Afterwards, we get another long scene as a werewolf and is it just me or is there a duck in the background. Carrie comes to the house to check on Paul and is attacked by Paul the werewolf. It should be noted that she heard a growling noise and went to see what it is. When something has that sort of growl, I tend not to check it out. She is pushed down the stairs yet survives to escape while the werewolf tries to show us that…..he is a werewolf. No, he doesn’t piss on the carpet, but he is growling a lot and showing his claws

I'm Too Busy Reveling In The Fact That I Am A Werewolf To Kill Her.

The next day, he tells Natalie about his situation and she tells him what happened to Tommy.

At night, once again a full moon, Paul is out on another date with Natalie. Yuri and a biker interrupt and she beats them both in pool, as well as Paul. Yuri goes into the bathroom and he sees that Paul has turned into a werewolf. He tells Professor Yellow Hat and Yellow Hat tells him to catch him. Natalie finds out about this and tries to help Paul escape. Paul ends up back at the house where Sam the Keeper is. He acts scared, however he just stands there looking at Paul as if he is road kill.
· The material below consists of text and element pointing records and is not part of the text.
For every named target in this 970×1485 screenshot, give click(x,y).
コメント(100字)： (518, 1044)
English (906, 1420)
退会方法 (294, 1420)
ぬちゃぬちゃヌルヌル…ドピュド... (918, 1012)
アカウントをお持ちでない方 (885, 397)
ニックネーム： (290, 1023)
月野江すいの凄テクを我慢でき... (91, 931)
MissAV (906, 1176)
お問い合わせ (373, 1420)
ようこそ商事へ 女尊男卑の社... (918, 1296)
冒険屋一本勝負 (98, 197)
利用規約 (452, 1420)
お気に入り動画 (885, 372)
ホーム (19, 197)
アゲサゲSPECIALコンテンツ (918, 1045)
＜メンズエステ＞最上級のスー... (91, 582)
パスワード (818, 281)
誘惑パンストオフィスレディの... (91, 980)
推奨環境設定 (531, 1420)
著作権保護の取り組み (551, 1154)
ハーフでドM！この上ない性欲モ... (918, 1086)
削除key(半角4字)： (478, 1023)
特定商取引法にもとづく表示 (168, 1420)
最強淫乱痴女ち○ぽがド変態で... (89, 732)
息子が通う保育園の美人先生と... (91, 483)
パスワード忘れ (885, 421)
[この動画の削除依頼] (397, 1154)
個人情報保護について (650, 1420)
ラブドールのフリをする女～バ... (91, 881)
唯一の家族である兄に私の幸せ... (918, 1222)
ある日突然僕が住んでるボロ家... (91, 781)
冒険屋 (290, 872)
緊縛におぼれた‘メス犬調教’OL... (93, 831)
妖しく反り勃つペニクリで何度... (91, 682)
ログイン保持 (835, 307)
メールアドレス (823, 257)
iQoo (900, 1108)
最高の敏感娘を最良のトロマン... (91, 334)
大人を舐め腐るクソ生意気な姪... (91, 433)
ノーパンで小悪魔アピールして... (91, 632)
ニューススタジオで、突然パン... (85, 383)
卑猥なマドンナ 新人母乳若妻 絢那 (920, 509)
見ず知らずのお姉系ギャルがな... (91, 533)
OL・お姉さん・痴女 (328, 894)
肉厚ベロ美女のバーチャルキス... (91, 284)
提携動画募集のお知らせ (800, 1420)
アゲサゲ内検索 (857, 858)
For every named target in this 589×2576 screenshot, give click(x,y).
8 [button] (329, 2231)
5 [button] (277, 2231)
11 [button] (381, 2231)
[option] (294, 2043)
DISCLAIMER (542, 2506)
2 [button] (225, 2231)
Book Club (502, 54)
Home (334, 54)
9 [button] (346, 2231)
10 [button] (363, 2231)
I’m surprised he didn’t poke Paul with a stick. Paul is about to kill Sam when he decides to go upstairs and hide instead. Natalie surprisingly gets home first. I say surprisingly because Yuri mentions that Professor Yellow Hat has called in some guards to capture him while she was talking to him. Natalie tells Sam that if anyone tries to break into the house, to shoot them. He says you got it. Because we all know the non-werewolves outside are scarier than the werewolf inside. Huh?

She finally sees Paul for the werewolf that he is, but is still in love with him, even when he tries to hide his face. Yuri also arrives before the guards and tries to capture Paul. Paul escapes through the back door with Yuri closely behind. Yuri goes into the woods as well and is ambushed by Paul. It should be noted that once again, Paul has turned into the bat wolf.

It should be noted that during this whole attack scene, we see Yuri put his arms over his face….and open them again. This happens several times before finally Yuri dies. The end comes when it is revealed that Natalie has turned into a werewolf. It is kind of weird however since she is human most of the way into the house. I wonder when she turned.


In the end, this movie becomes a complete insult to every decent werewolf movie out there. The chase scene was bad. The wooden dialogue from Natalie was worse. I forgot to mention that Yuri looks like he has a new haircut every scene. The only good that came out of this movie is that we didn’t see too much of Joe Estevez. Thank god for that. Now if you excuse me, I will have to watch Dog Soldiers, Wolf, The Wolfman, American Werewolf In London, and Wolfen all together to get the bad werewolf taste out of my mouth.